Three sequences were performed:
1) 3D-TOF gradient-echo sequence with flow compensation (8 excitations; repetition time 15.1 ms; echo time 6.2 ms; flip angle 40°; in-plane resolution 0.200 × 0.250 mm; field of view in z axis 38 slices × 0.2 mm; slab thickness 7.6 mm; no slice gap; imaging time 12 min (Fig. 2c))
2) BB double-inversion-recovery spin-echo sequence (12 excitations; repetition time 1,200 ms; inversion time 400 ms; echo time 8.2 ms; echo train length 4; echo spacing 8.22 ms; matrix 360 × 340; in-plane resolution 0.100 × 0.141 mm; field of view in z axis 16 slices × 0.6 mm; slab thickness 9.6 mm; no slice gap; imaging time 30 min (Fig. 2d))
3) Same BB sequence after gadolinium-based contrast injection (Dotarem®, Guerbet AG Zurich, Switzerland) via the tail vein catheter (0.6 mmol/kg; manual injection)

As on Figure 3., 3D-TOF images allowed to clearly distinguish the right and left bifurcation sites of the ACA and OA and of the internal carotid artery (ICA) and middle cerebral artery (MCA).

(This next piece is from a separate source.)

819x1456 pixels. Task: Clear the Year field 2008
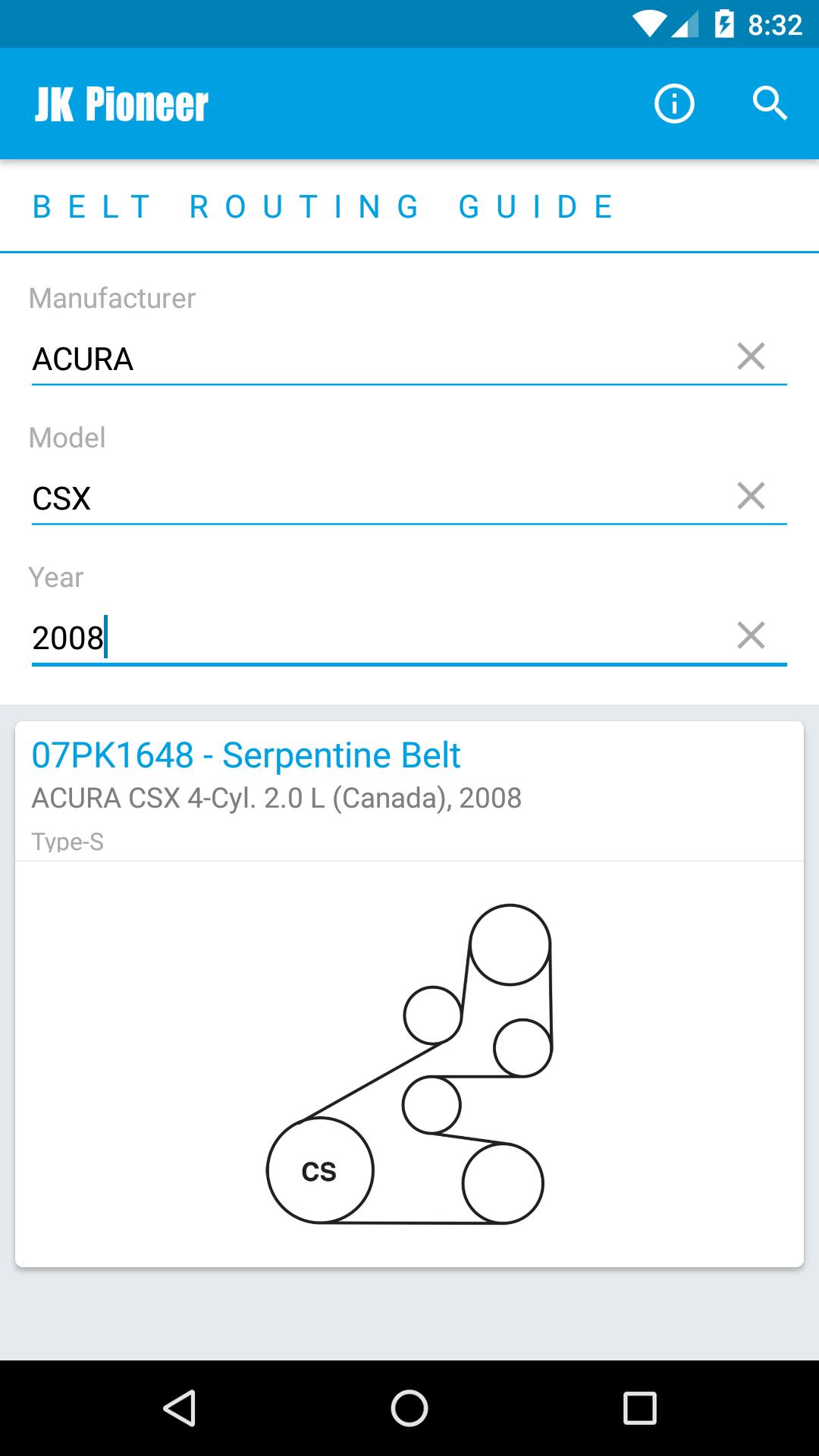(x=751, y=635)
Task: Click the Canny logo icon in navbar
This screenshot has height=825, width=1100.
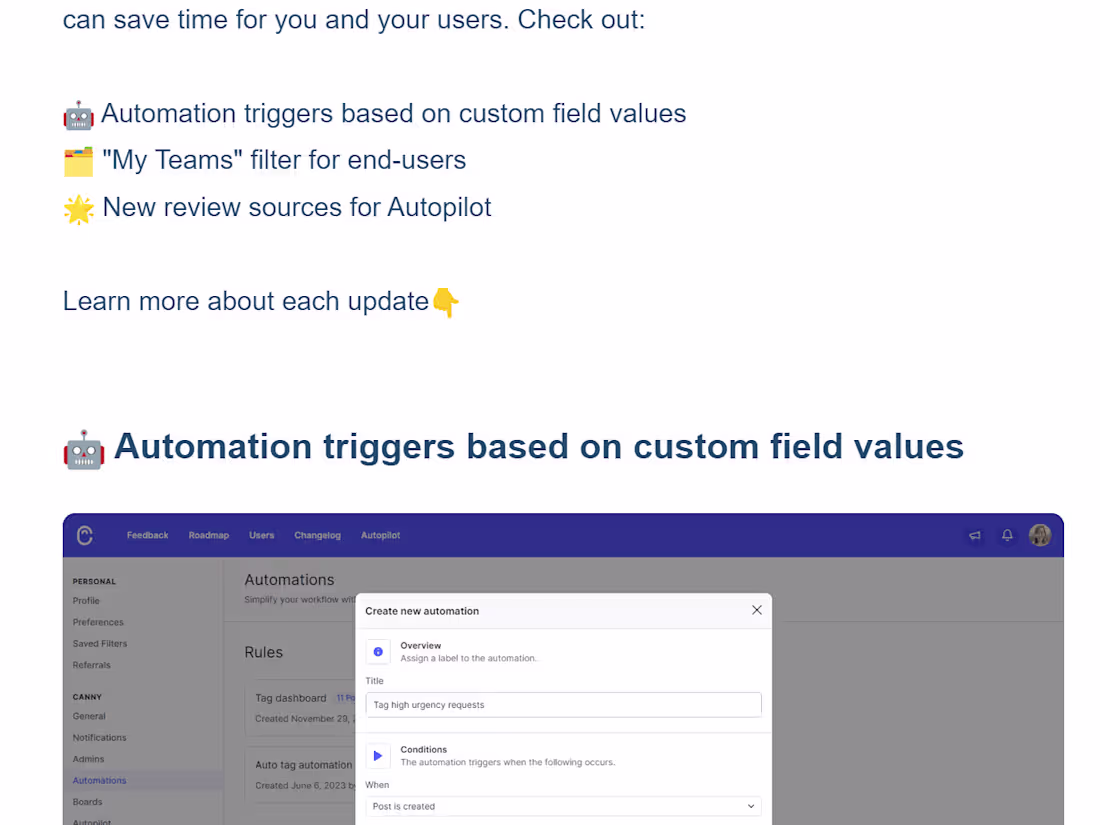Action: [85, 535]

The two 3D-TOF examples (Fig. 3a, c) show that ramifications of the arterial tree (i.e., anatomical variations) observed under microscope (Fig. 3b, d) can also be clearly seen with our TOF images.Measurements of arterial diameters performed on TOF (Fig. 3e) and microscope (Fig. 3f) images were very similar. The average ratio of measurements made on TOF to microscope images was 1.10 ± 0.21 (mean ± standard deviation), which represents an absolute difference of 0.05 ± 0.04 mm between TOF and microscope images. Distances measured between the right and left MCA bifurcations also showed a perfect correlation between the measurements done on TOF (Fig. 3g) and microscope (Fig. 3h) images. The average ratio of TOF to microscope images for distances was 1.09 ± 0.01, which corresponds to a difference between the two modalities of less than 10%. On the 3D-TOF images, as shown in Fig. 3i, the measures of angles defined in the “Methods” section according to Ikedo et al. were as follows: left PD angle 26°; right PD angle 25°; left DD angle 34°; and right DD angle 30°.

Figure 4a and b show TOF coronal and axial views of the OA-ACA right and left bifurcations. BB axial views before and after contrast injection are shown in Fig. 4c and e, respectively. The good superposition of TOF and BB axial view before and after Gadolinium injection is shown in Fig. 4d and f, respectively.

  • The authors report the first BB-MRI sequence to visualize intracranial arteries in rats using a preclinical 3-T MRI unit. This sequence could be useful for a large community of researchers working on intracranial arterial diseases.
  • They have developed a black-blood MRI sequence to study vessel wall enhancement in rats with possible application to understanding IAs instability and finding reliable markers for clinical decision-making.